El museo dominicano exhibe rocas traídas desde la Luna
Las muestras se exhiben en el Museo Nacional de Historia Natural

Debajo de unos diminutos fragmentos negruzcos, protegidos dentro de una bola transparente, hay una bandera dominicana pequeña y desgastada. Una chapa descriptiva dice: “Esta bandera de su nación (República Dominicana) fue llevada a la Luna y regresada por la misión Apollo 11 (1969), y el fragmento de la superficie lunar exhibido fue traído a la Tierra por la tripulación de este primer alunizaje humano”.

Pero hay más. En el exhibidor se conserva otro fragmento más grande. “Este fragmento es una porción de roca del valle Taurus-Littrow de la Luna”, dice un letrero. Y hay otra vieja insignia tricolor. “Esta bandera de su nación (República Dominicana) fue llevada a la Luna a bordo de la nave espacial América durante la misión Apollo 17 (1972)”.

Estas reliquias son obsequios hechos al país por el Gobierno de los Estados Unidos como “símbolo de la unidad del esfuerzo humano” y “esperanza del pueblo norteamericano de un mundo de paz”. Se exhiben en la Sala del Universo del Museo Nacional de Historia Natural Prof. Eugenio de Jesús Marcano, un centro que guarda piezas únicas de la biodiversidad de La Hispaniola y del Caribe, que quizás muchos dominicanos ignoran a pesar de estar abierto desde 1982 y donde los adultos pagan RD$50 para entrar y los niños RD$25.

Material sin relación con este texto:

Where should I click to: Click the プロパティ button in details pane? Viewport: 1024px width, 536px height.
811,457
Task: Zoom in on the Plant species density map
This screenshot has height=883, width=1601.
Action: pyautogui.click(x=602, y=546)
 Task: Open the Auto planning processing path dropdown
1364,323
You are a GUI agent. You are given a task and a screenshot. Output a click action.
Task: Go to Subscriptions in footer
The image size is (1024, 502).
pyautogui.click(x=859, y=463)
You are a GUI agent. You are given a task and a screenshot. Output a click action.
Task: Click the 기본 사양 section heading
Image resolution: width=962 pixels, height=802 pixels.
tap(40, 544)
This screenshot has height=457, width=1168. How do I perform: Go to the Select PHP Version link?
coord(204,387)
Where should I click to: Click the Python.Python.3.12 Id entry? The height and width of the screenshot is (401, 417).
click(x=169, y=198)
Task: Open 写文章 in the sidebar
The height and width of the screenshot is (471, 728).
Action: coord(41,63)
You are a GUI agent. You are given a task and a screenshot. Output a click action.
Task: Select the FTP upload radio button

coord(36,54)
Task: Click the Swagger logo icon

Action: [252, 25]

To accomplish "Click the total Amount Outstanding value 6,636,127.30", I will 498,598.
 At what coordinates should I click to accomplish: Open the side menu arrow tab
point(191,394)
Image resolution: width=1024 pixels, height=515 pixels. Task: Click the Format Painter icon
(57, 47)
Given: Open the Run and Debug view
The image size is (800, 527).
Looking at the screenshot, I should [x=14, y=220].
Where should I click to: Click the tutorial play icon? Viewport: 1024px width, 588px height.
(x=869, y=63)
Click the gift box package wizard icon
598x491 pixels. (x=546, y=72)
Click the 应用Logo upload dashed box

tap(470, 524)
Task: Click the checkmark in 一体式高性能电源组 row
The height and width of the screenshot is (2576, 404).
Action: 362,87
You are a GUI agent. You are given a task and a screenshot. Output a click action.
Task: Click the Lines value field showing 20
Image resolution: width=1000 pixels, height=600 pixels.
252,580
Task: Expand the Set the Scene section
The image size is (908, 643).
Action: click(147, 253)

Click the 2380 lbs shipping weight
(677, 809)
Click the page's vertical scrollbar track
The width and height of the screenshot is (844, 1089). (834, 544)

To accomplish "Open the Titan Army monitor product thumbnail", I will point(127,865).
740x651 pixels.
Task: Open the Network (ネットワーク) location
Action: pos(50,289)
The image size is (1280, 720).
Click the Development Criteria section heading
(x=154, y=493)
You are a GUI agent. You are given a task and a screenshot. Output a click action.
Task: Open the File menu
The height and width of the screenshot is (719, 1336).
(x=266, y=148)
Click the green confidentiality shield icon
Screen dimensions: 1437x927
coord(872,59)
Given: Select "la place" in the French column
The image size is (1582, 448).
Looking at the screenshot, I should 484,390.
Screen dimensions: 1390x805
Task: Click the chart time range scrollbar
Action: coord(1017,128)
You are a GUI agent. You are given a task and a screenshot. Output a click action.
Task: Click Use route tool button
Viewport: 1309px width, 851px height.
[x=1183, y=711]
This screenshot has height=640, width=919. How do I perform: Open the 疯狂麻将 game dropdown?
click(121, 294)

Según reportes de prensa, unas 270 piedras lunares fueron regaladas entre distintos países y en los estados de Estados Unidos por el gobierno de Richard Nixon, y de acuerdo con expertos e investigadores, no se sabe a dónde fueron a parar algunas de ellas.

En 2009 las agencias de prensa informaron que curadores del museo nacional holandés revelaron que una pequeña roca que supuestamente provenía de la primera llegada del hombre a la Luna, era en realidad un trozo de madera petrificada. La pieza perteneció a un exprimer ministro holandés.

Esa mañana, el equipo de Diario Libre comienza el recorrido por la Sala de los Gigantes Marinos. La guía Johanny Ruiz se dispone a explicar qué son esos dos esqueletos gigantes que cuelgan del techo, tácticamente ubicados para que sean lo primero que ve el visitante cuando entra al museo.

“Este pertenece a la ballena jorobada; fue hallada muerta en una de las playas de la Bahía de Samaná (1981)”, explica Ruiz. Sigue exponiendo los datos que ha aprendido para la función de guía que ejerce desde hace ocho años. “Es fácil de conservarlo (el esqueleto) porque son huesos, de hecho no todos son reales, hay algunos que son réplicas, porque al momento de enterrar la ballena, aparecen animales carroñeros y se llevan piezas”.

El otro esqueleto es de una ballena sei. “También conocida como ballena bacalao”, dice Ruiz. Es de un ejemplar encontrado muerto en 1974 en Buen Hombre, Montecristi.

La guía repasa la vida de los tiburones, enseña el auditorio con capacidad para 130 personas y llega luego a la Sala del Universo, donde están las muestras lunares obsequiadas por los Estados Unidos. Estas se ubican al comienzo de un oscuro pasillo donde se exhiben imágenes de nebulosas y otros cuerpos celestes tomadas desde la República Dominicana por el fotógrafo Maurice de Castro.

El pasillo conduce a un planetario donado por la Embajada de Japón, donde por RD$30 una persona puede ver, en una proyección de 28 minutos, una simulación de la bóveda celeste y una recreación del cielo nocturno.

Es el turno de ir a otra área. Le toca a Galicia Pérez ser la guía en la Sala de la Tierra. Como quien enciende la radio para escuchar información, así comienza la joven a exponer sobre la formación de los continentes y las características de las rocas.

Sigue ahora Heidy Ureña. Su sala es la de Ecología. Esta presenta una exposición variada de los tipos de ecosistemas que se encuentran en la isla. Ella explica que en el país hay 41 localidades de costa rocosa.

Frente a una réplica de arrecifes de coral, por el que “se pasean” peces como el loro, expone la importancia de estos ambientes marinos por las especies que albergan. No deja de mencionar que están amenazados por la contaminación, la pesca descontrolada y la falta de conciencia del hombre.